Excerpts from a dataset:
______

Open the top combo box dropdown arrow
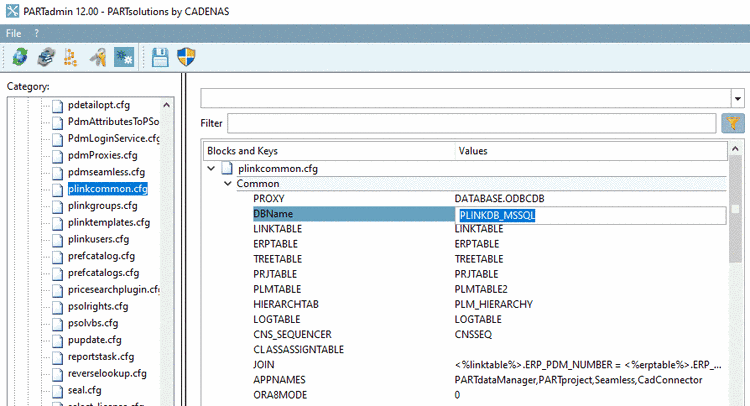Image resolution: width=750 pixels, height=406 pixels. [x=738, y=99]
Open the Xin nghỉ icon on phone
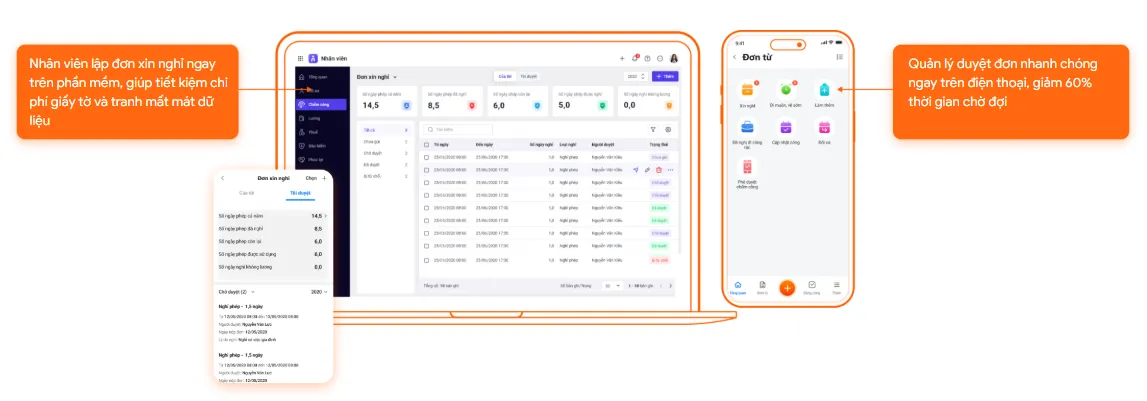 [745, 90]
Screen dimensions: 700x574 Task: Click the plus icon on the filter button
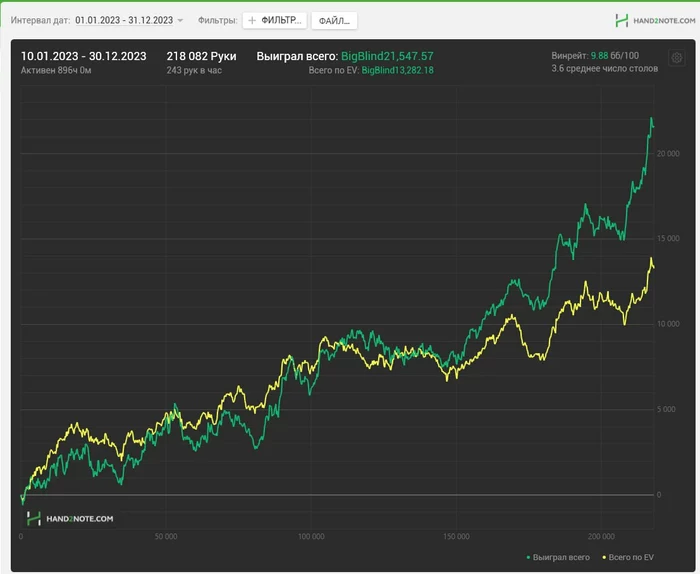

______

■ **Instructions to follow**
Reproduce the data above verbatim, minus any images.

■ **Response for this exercise**
Open the top combo box dropdown arrow
Image resolution: width=750 pixels, height=406 pixels. [x=738, y=99]
Open the Xin nghỉ icon on phone
 [745, 90]
Screen dimensions: 700x574 Task: Click the plus icon on the filter button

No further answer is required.